» **Exercise directions**
Starting at the line that contains "You are a computer-use agent. The" and ending at the line that contains "point(462,158)", rewrite those lines of the items below, requests included. Scale every coordinate in the answers by 1.7 and round to whole numbers, with halves rounded up, while leaving all other numbers unchanged.

» **Provided entries**
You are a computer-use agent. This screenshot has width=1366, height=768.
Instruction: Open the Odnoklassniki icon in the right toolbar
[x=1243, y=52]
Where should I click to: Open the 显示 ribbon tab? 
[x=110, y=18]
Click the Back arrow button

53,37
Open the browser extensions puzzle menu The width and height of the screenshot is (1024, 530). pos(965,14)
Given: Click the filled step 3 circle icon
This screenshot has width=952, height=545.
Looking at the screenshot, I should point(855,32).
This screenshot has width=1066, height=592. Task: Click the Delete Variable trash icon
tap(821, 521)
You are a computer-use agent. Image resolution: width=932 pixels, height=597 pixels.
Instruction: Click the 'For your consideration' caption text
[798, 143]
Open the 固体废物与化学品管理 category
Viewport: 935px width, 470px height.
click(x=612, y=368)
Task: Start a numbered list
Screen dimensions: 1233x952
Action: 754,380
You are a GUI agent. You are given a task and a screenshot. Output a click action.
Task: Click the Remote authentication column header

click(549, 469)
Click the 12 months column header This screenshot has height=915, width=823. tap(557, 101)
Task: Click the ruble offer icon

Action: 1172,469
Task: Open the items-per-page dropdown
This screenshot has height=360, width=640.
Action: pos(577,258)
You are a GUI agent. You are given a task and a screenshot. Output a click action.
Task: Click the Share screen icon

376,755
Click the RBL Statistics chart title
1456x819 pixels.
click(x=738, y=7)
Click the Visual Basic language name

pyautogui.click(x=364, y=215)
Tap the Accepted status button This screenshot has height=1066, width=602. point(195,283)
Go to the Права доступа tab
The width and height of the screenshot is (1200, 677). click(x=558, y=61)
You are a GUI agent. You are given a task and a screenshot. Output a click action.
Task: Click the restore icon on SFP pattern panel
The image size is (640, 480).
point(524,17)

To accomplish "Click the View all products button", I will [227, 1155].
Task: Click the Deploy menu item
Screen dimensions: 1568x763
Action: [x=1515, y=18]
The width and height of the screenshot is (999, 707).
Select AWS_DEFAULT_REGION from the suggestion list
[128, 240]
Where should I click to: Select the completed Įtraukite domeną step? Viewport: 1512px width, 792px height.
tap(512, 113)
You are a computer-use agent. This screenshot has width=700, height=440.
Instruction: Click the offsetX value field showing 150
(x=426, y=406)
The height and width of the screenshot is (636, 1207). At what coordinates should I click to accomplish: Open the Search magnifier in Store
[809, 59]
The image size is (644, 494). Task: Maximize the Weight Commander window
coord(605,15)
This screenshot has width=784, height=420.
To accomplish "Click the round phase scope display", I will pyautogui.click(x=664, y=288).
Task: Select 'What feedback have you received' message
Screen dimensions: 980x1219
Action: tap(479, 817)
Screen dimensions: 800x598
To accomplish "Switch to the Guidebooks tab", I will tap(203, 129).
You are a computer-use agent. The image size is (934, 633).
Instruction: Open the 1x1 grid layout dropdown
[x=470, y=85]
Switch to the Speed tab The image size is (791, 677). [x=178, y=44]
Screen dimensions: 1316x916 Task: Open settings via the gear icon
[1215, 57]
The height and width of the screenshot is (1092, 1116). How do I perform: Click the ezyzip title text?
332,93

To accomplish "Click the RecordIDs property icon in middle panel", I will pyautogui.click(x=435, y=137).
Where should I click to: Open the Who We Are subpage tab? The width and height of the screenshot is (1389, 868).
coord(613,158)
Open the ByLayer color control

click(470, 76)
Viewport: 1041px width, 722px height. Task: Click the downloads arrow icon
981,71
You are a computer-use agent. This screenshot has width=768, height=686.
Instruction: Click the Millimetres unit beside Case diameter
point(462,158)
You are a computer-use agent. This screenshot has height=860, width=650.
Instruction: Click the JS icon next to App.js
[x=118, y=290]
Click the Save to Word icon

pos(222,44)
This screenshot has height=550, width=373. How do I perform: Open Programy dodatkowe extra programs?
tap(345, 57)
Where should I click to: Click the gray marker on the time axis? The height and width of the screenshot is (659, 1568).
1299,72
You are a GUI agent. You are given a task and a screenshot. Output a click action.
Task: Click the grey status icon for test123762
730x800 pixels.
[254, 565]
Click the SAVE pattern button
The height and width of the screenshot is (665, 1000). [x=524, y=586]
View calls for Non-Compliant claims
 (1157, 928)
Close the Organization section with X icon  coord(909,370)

» **Answer to this problem**
You are a computer-use agent. The image size is (934, 633).
Instruction: Open the 1x1 grid layout dropdown
[x=799, y=145]
Switch to the Speed tab The image size is (791, 677). [x=303, y=75]
Screen dimensions: 1316x916 Task: Open settings via the gear icon
[2066, 97]
The height and width of the screenshot is (1092, 1116). How do I perform: Click the ezyzip title text?
564,158

To accomplish "Click the RecordIDs property icon in middle panel", I will pyautogui.click(x=740, y=233).
Where should I click to: Open the Who We Are subpage tab? The width and height of the screenshot is (1389, 868).
coord(1042,269)
Open the ByLayer color control

click(799, 129)
Viewport: 1041px width, 722px height. Task: Click the downloads arrow icon
1668,121
You are a computer-use agent. This screenshot has width=768, height=686.
Instruction: Click the Millimetres unit beside Case diameter
point(785,269)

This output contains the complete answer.